Bugün öğretmenler günü. Öğrenmekle anlamak aynı şey değil. Hakikat değişmez, ama gerçek değişir, gelişir. Zaten “iki günü birbirine eş geçen” aldanmış değil mi? Hele de bilineni tekrarlayarak ezberletiyorsanız. Ya da iddiacısı olduğunuz şeyler zaman içinde gerçek olmadığını anlaşılıyorsa.

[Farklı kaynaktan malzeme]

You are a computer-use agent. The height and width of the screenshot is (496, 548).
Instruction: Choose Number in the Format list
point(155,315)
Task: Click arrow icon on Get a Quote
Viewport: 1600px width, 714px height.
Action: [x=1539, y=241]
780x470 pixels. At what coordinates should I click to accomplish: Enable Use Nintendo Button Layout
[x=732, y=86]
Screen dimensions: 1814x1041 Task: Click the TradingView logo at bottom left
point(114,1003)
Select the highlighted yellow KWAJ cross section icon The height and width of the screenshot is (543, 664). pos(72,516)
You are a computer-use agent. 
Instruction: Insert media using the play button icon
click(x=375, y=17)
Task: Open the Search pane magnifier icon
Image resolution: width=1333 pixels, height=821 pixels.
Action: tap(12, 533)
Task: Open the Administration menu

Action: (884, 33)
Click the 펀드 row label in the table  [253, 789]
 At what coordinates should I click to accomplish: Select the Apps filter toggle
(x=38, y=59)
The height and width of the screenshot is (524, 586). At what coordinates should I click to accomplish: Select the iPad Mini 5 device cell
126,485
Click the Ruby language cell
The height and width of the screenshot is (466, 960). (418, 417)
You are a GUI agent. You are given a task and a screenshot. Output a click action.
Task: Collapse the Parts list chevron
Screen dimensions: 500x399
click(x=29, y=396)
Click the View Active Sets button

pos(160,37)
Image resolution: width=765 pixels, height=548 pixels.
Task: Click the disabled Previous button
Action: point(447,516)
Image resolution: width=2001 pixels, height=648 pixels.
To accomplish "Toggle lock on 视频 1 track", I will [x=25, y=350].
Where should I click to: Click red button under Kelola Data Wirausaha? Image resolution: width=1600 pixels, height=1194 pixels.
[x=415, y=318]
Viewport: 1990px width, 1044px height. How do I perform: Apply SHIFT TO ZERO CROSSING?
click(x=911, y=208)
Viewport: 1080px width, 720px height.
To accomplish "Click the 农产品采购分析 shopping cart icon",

Sütten ağzı yananlar o zaman ayranı üfleyerek içerler.
Geçen gün Resmi Gazete’de bir Cumhurbaşkanlığı Kararnamesi yayınlandı. Türkiye Filistin devleti kolluk kuvvetlerini eğitmek “işbirliği mutabakat zabtı imzalamış. Tarih 15 Kasım 2024, RG sayı 32723. AK Parti Afyonkarahisar Milletvekili Sosyal medya hesabı X'te bu haberi "Mehmetçik Filistin’e gidiyor… Filistin ve Türkiye arasında Filistin kolluk kuvvetlerinin eğitimi için sağlanan anlaşma dün gece Resmi Gazete’de yayımlanarak resmiyet kazandı" diye duyurdu. Oysa 24 Mayıs 2022 tarihinde de Ramallah'ta imzalanan ve 7509 sayılı kanunla onaylanması uygun bulunan Türkiye Cumhuriyeti ile Filistin Hükümeti arasında kolluk eğitimi iş birliği mutabakat zaptı imzalanmıştı.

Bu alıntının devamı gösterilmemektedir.